**Given records**
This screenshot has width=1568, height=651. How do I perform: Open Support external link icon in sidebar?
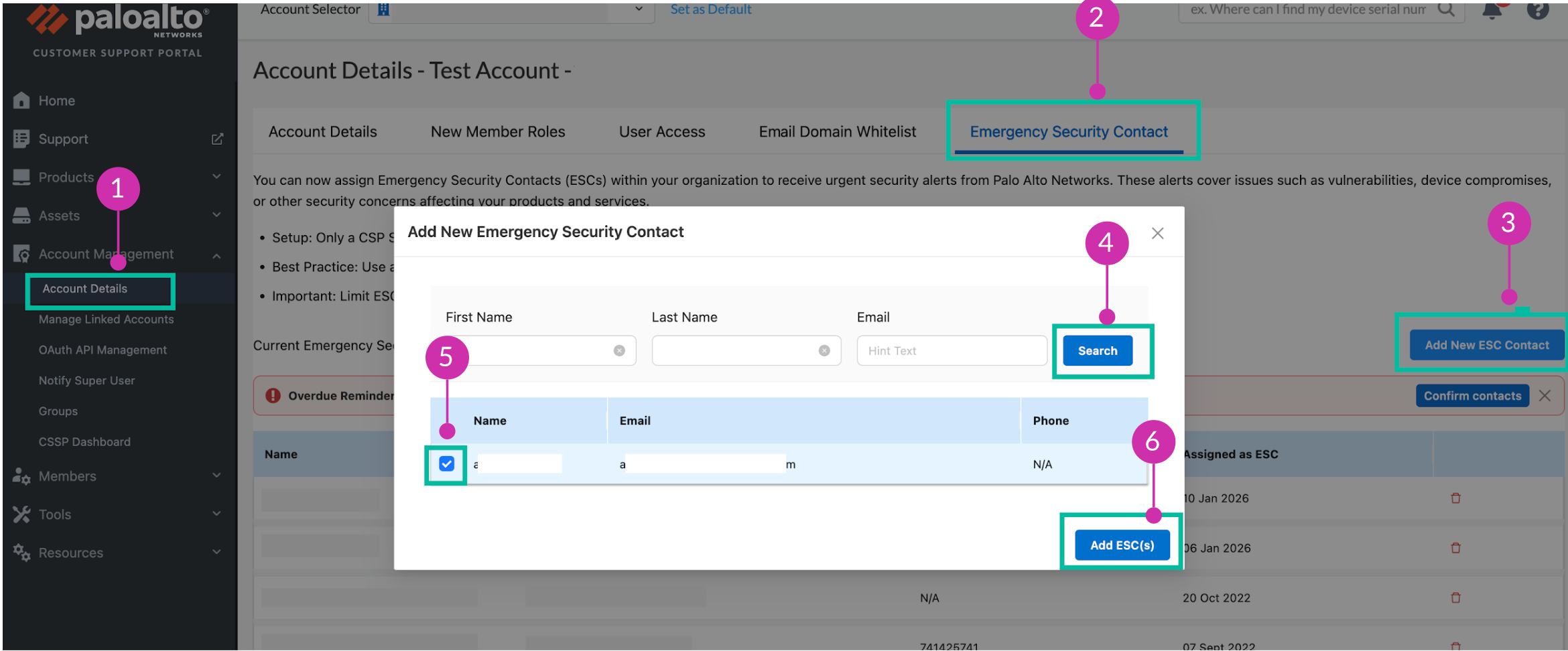coord(217,139)
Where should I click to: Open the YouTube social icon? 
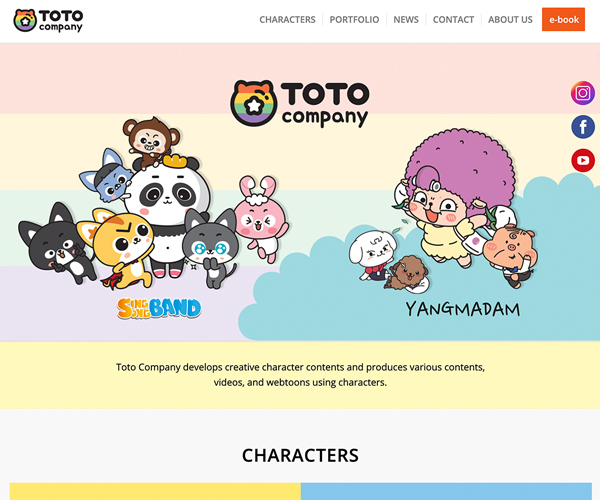click(x=583, y=160)
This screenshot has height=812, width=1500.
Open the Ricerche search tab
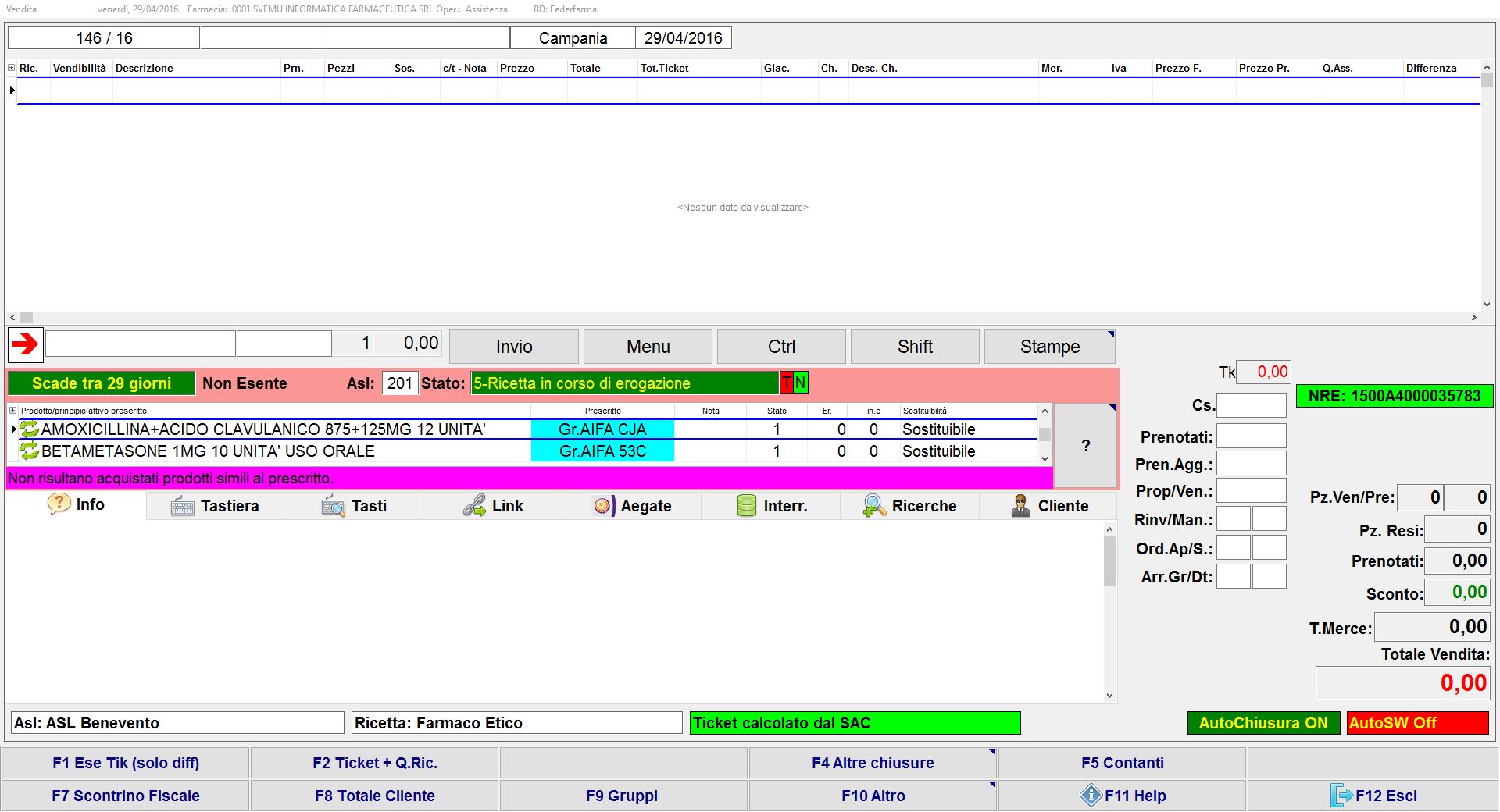[909, 506]
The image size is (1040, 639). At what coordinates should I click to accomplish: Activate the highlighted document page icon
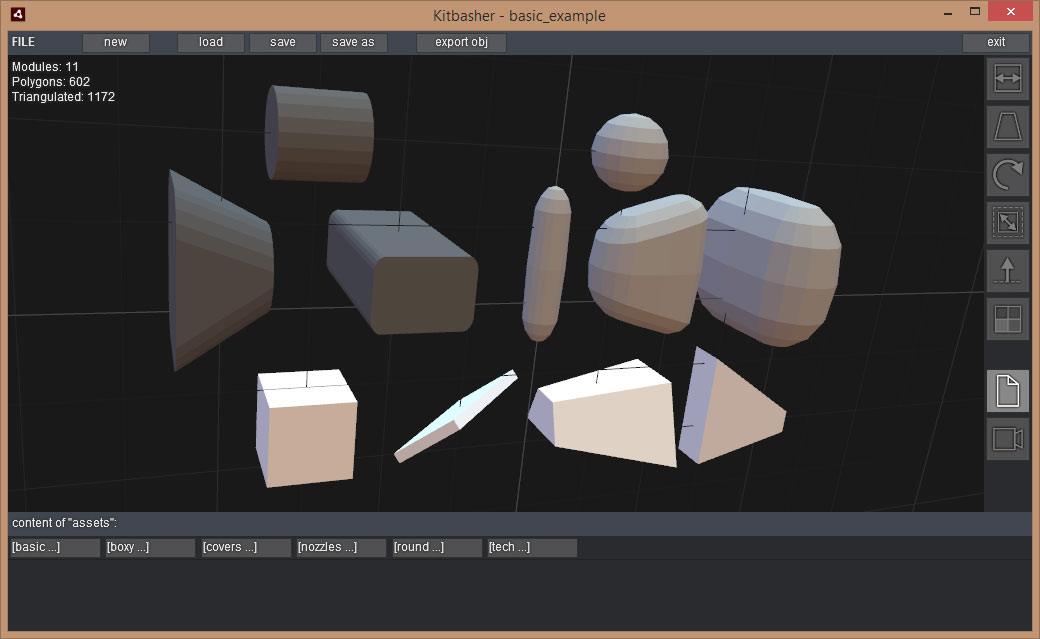1007,391
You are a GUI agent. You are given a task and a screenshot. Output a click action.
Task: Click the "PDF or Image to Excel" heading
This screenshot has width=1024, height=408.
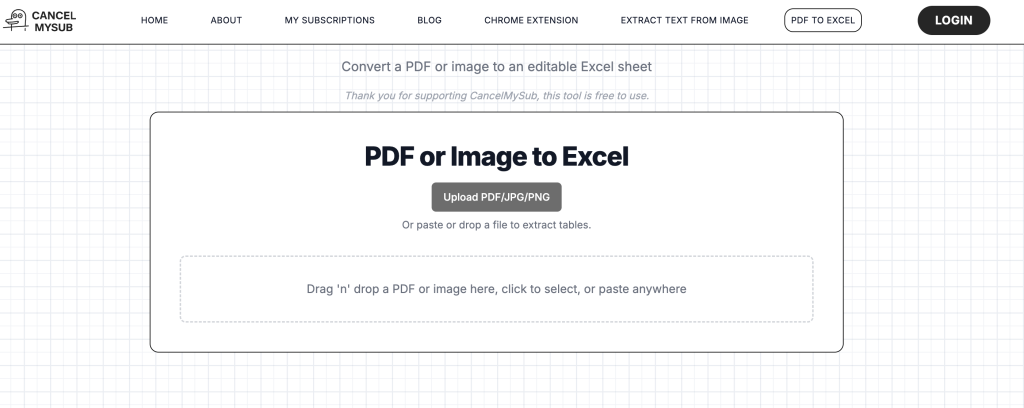point(496,157)

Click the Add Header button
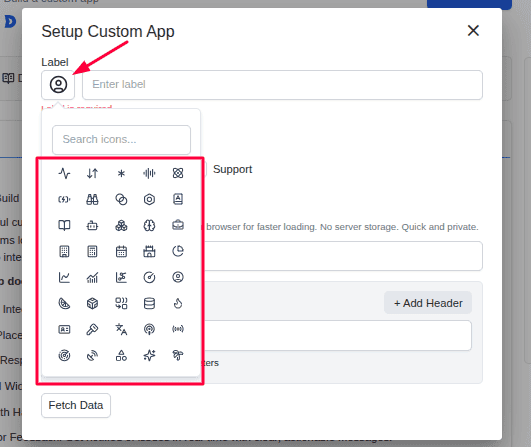tap(428, 303)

**What to work on**
Starting at the line that contains "The image size", write out exactly each line through the last one in the listing above, leaving out the pictures and adding nothing else.

**The completed task**
The image size is (1040, 639). At what coordinates should I click to accomplish: Activate the highlighted document page icon
1007,391
You are a GUI agent. You are given a task and a screenshot. Output a click action.
Task: Click the "PDF or Image to Excel" heading
This screenshot has width=1024, height=408.
point(496,157)

Click the Add Header button
tap(428, 303)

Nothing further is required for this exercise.